Ars Technica: Review of the new iMac →
https://marco.org/2007/08/09/ars-technica-review-of-the-new-imac
It’s good overall, but their benchmarks are suspicious. Most of the results seem illogical, knowing about the underlying hardware similarities. I also would have used 2 GB of RAM for any OS X benchmark, since I’d never recommend any users running on less for heavy use (Photoshop, video editing, heavy multitasking, etc.).
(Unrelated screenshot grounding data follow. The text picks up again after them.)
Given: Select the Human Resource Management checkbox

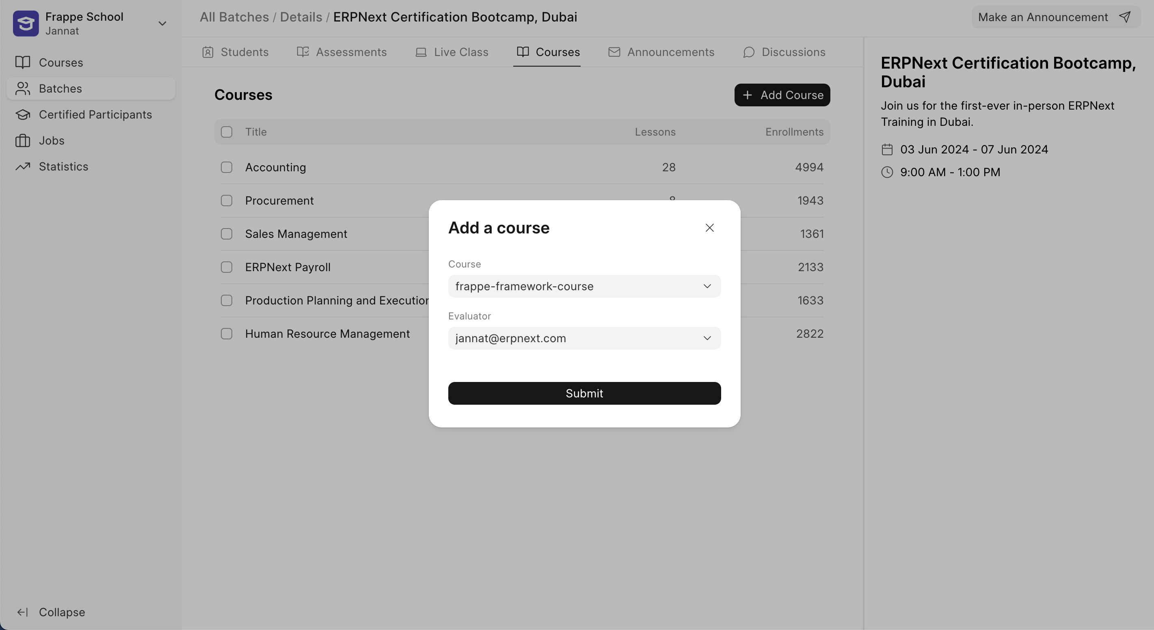Looking at the screenshot, I should [x=227, y=334].
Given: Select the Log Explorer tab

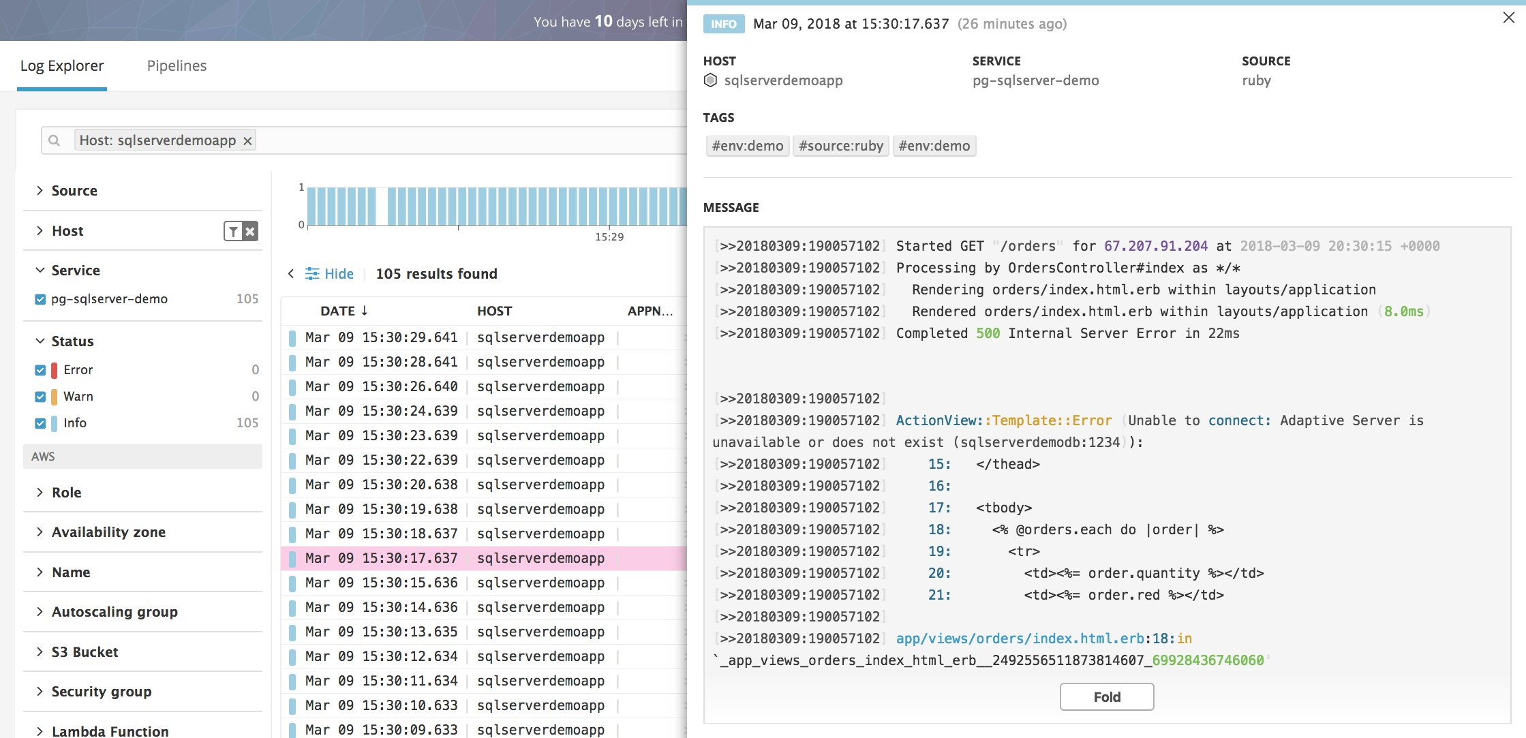Looking at the screenshot, I should click(x=61, y=65).
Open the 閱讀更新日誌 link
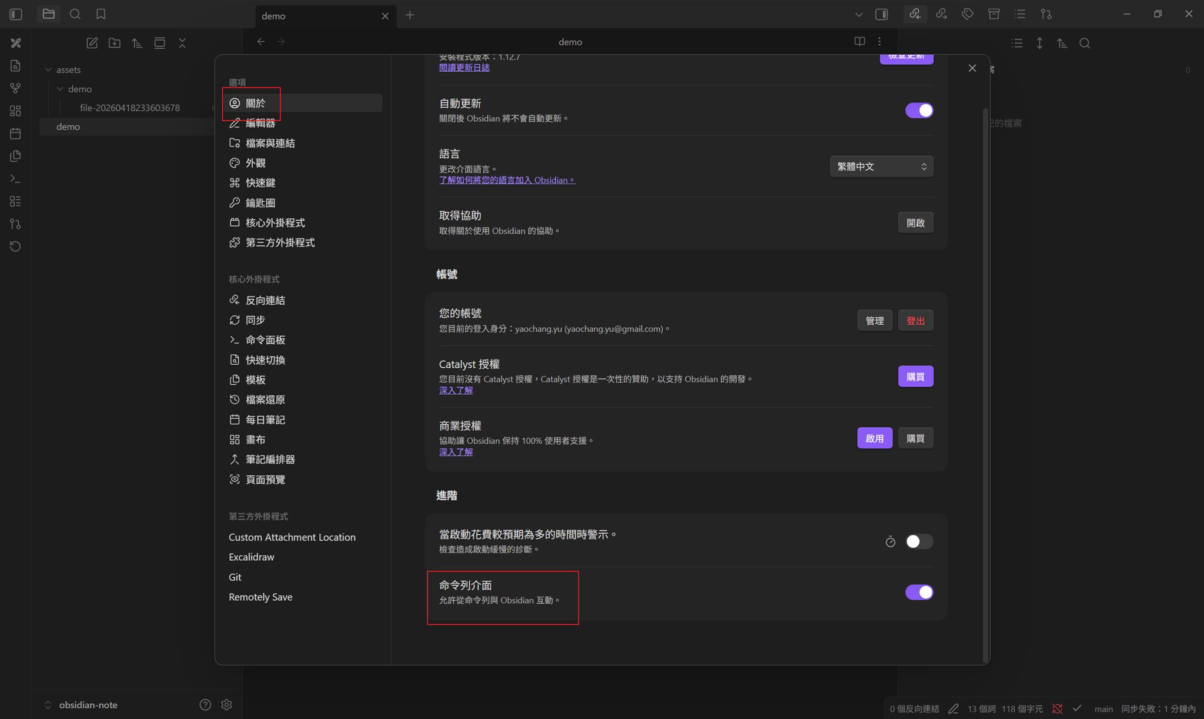1204x719 pixels. (x=464, y=68)
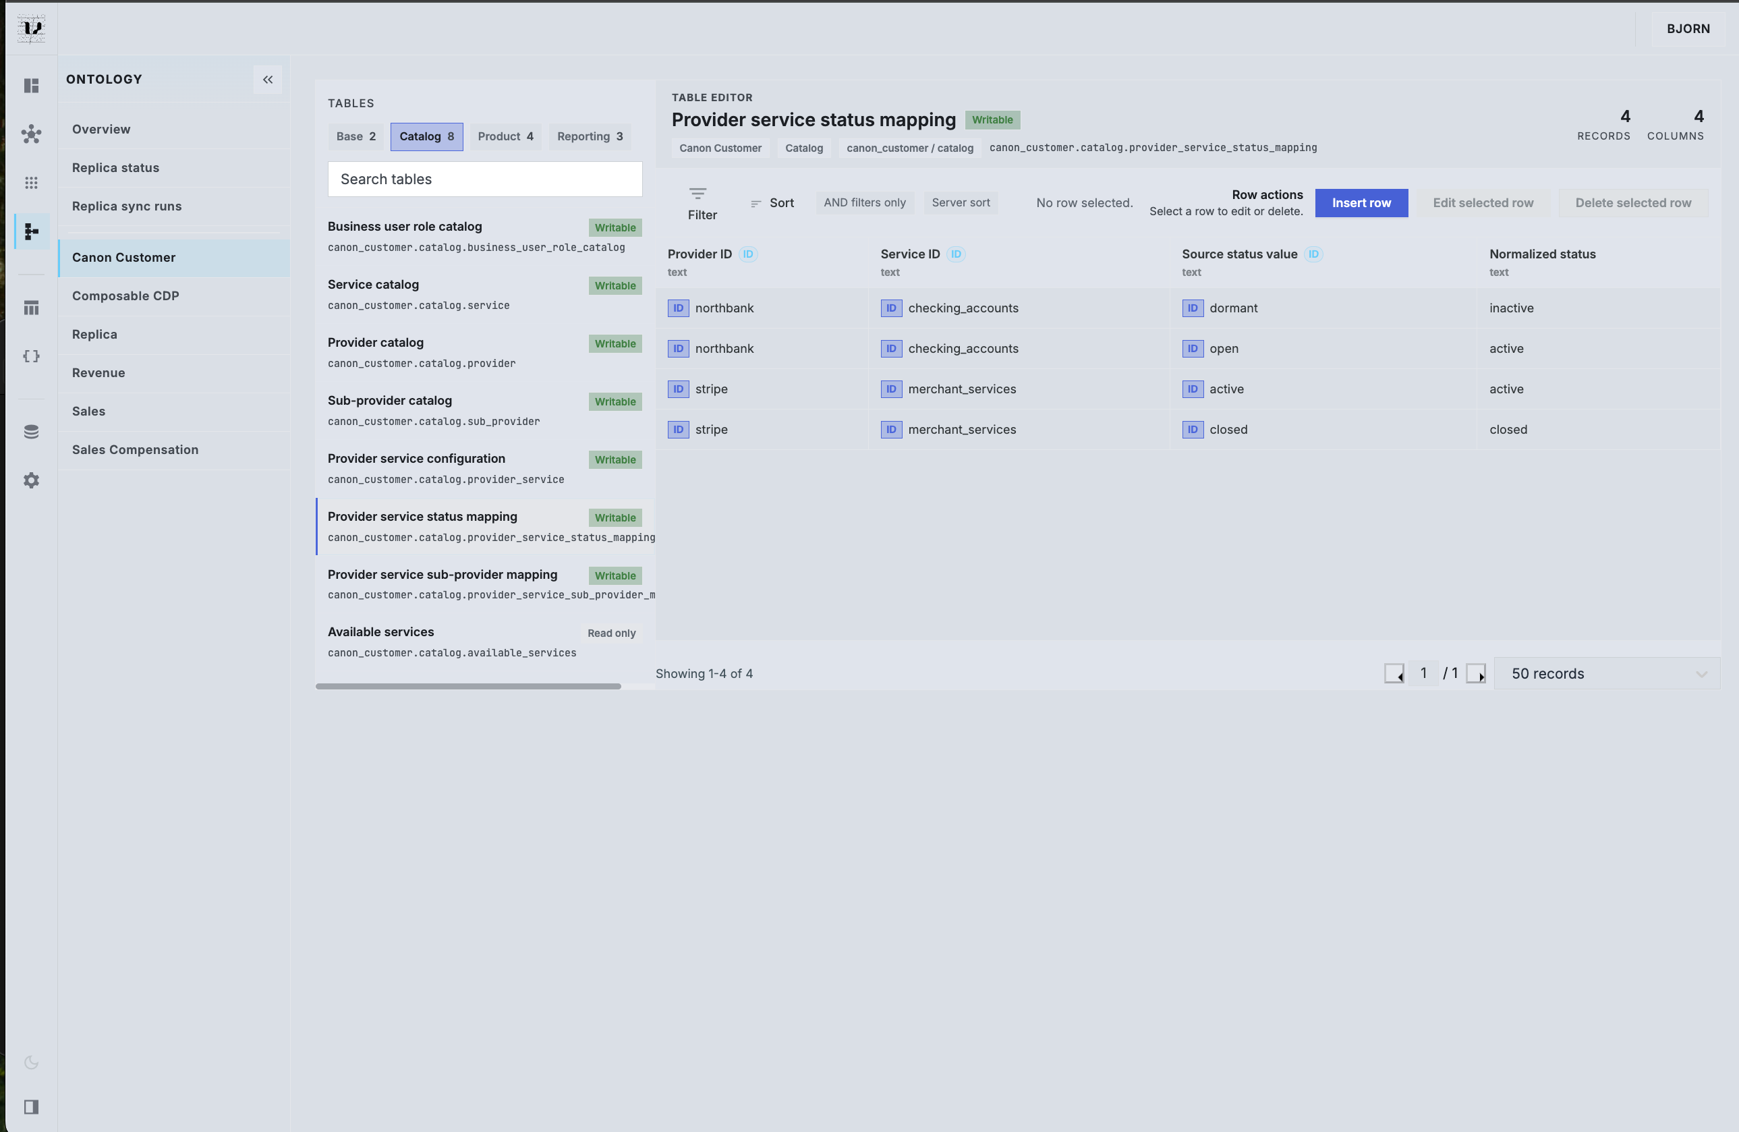Switch to the Reporting tab
1739x1132 pixels.
[x=589, y=136]
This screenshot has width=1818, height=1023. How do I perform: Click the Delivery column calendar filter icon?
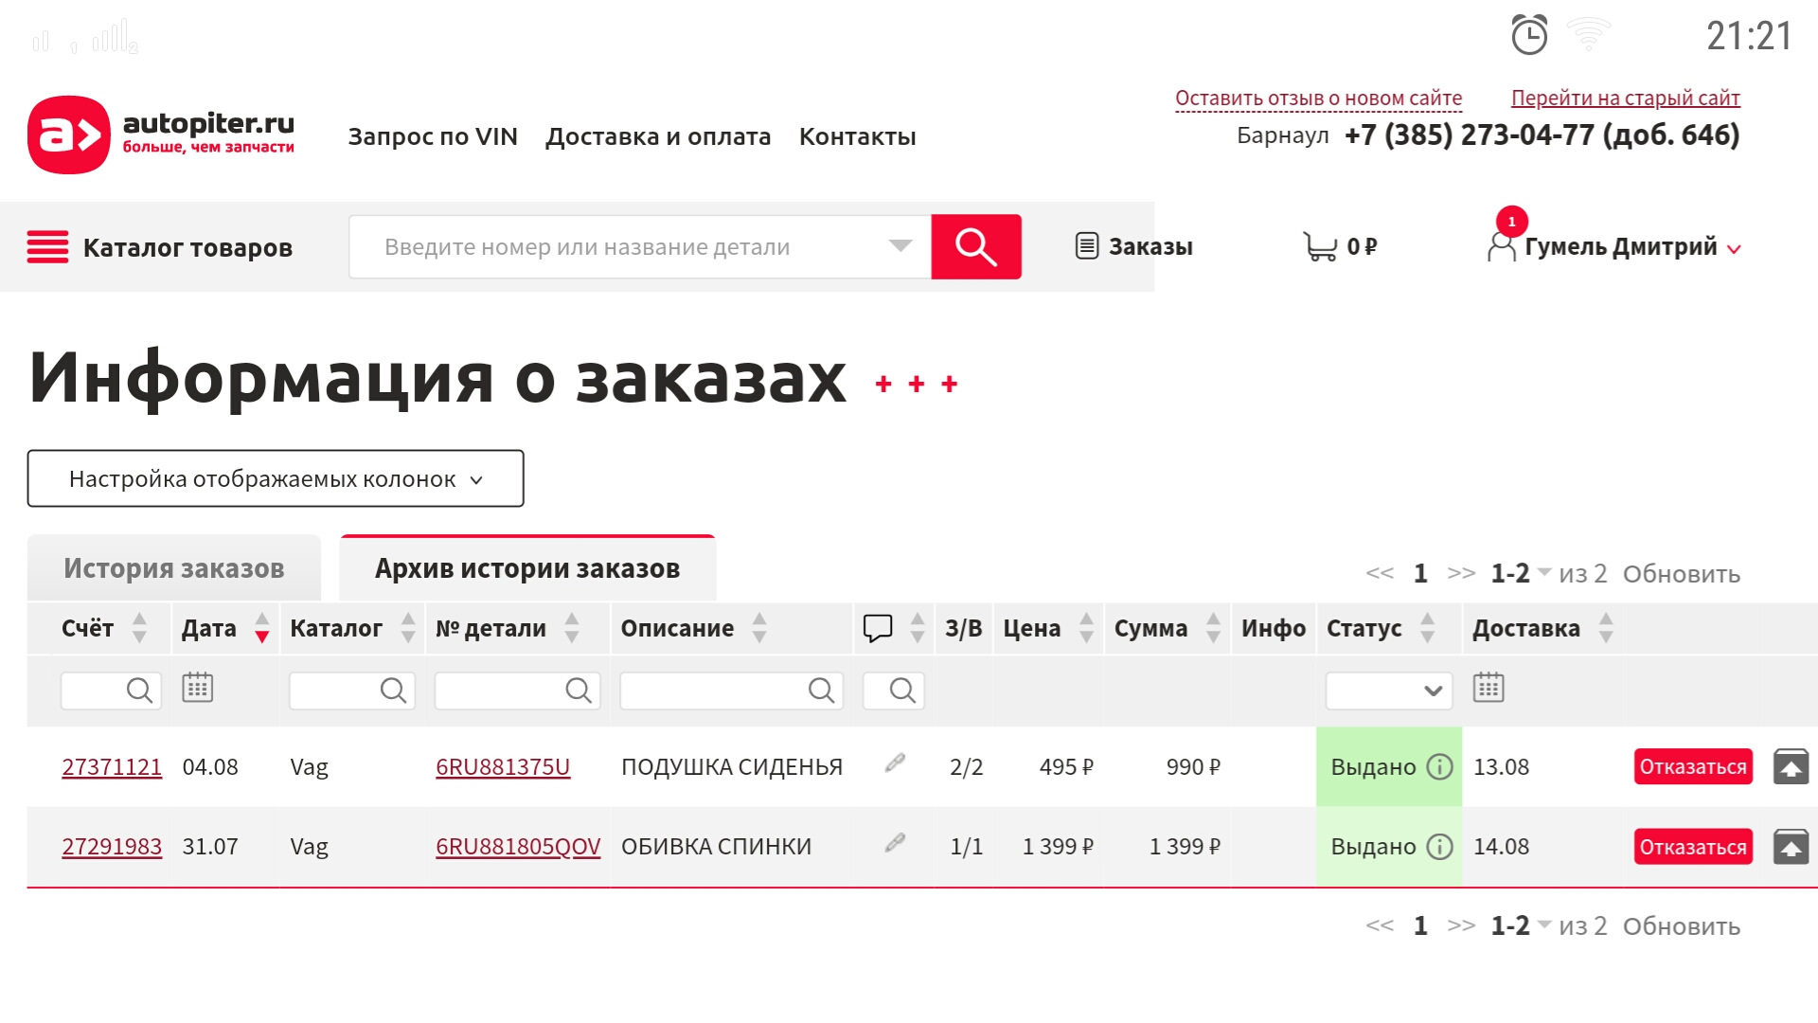[1488, 689]
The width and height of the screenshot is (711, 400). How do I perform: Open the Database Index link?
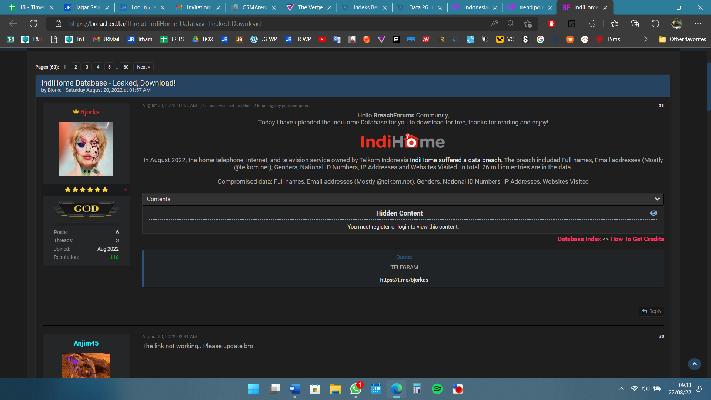[579, 239]
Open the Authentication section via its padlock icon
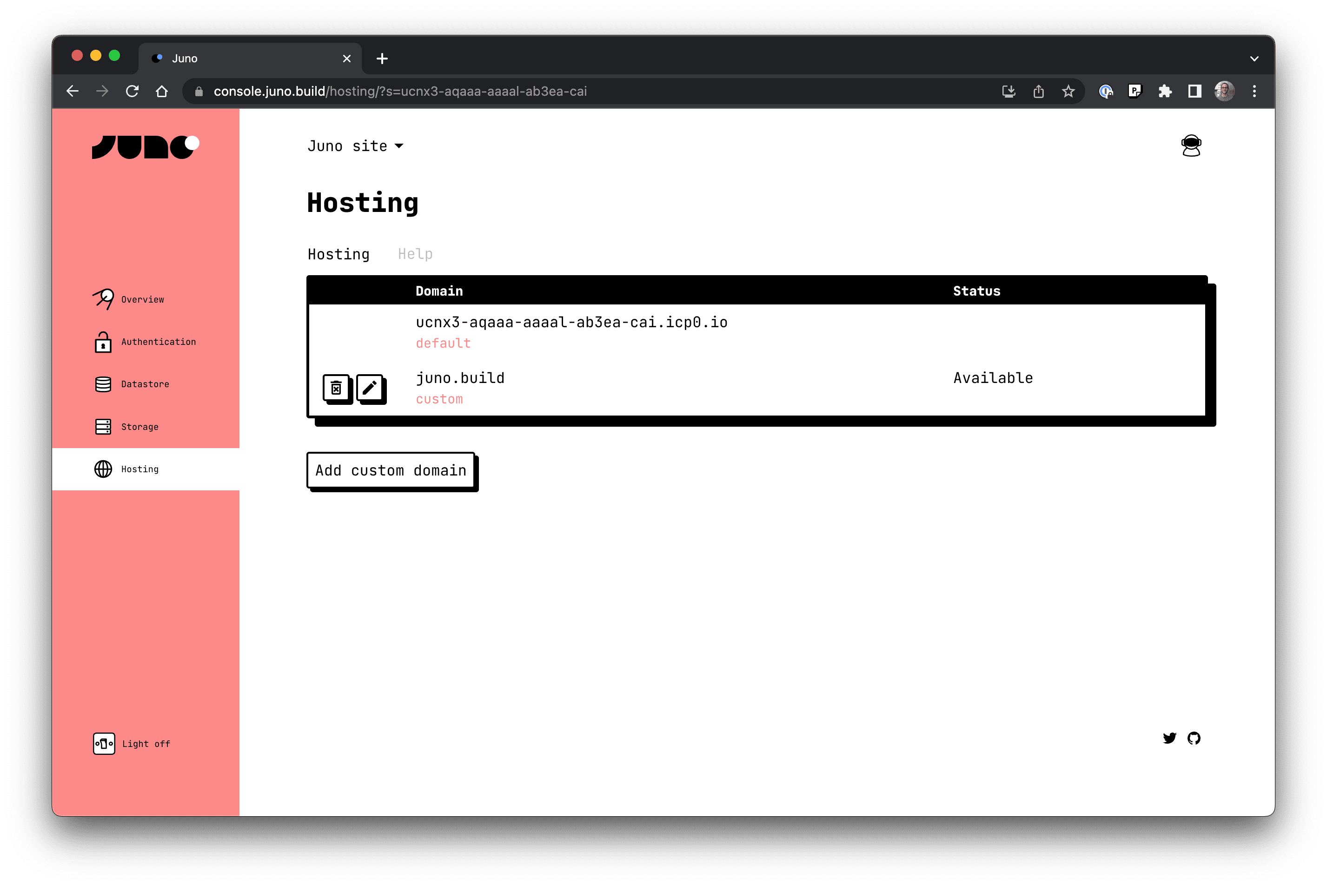The image size is (1327, 885). tap(104, 341)
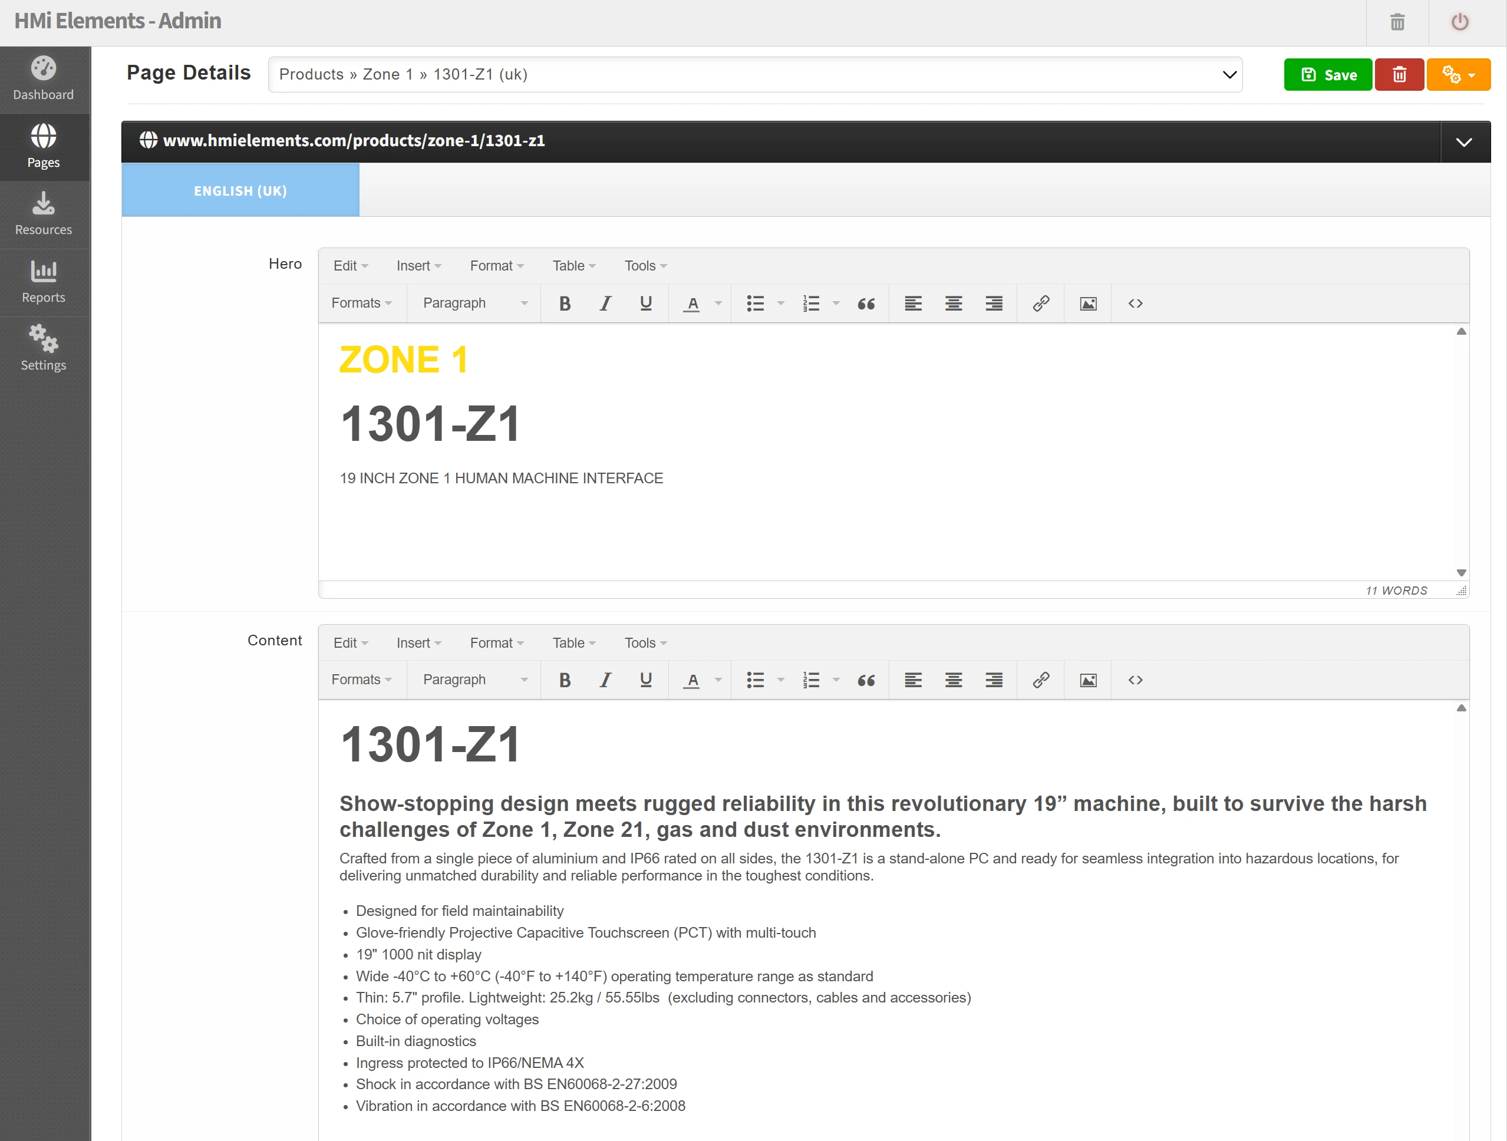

Expressing surprise at the iMac’s performance edge over the similar-hardware MacBook Pro, the reviewer says, “The only major differences are the hard drive (the laptop has a 5400rpm drive) and video cards.” This is true, but the hard drive difference is significant: rotational speed makes laptop drives seem misleadingly fast. Even a 7200 RPM laptop hard drive is nowhere near the performance of a 7200 RPM desktop drive. And with only 1 GB of RAM, the frequent swapping would amplify hard drive deficiencies.
The Conclusions page also has this odd quote:
“The benchmark results also indicate how much of a difference an extra core makes, as the older Core Duo iMac received a beatdown that wasn’t indicative of the 570MHz difference in clock speed.”
An extra core? Between a Core Duo 1.86 and a Core 2 Duo 2.4? Does the reviewer think that “Core 2” adds an extra core somewhere? That’s a little scary coming from a respectable tech publication.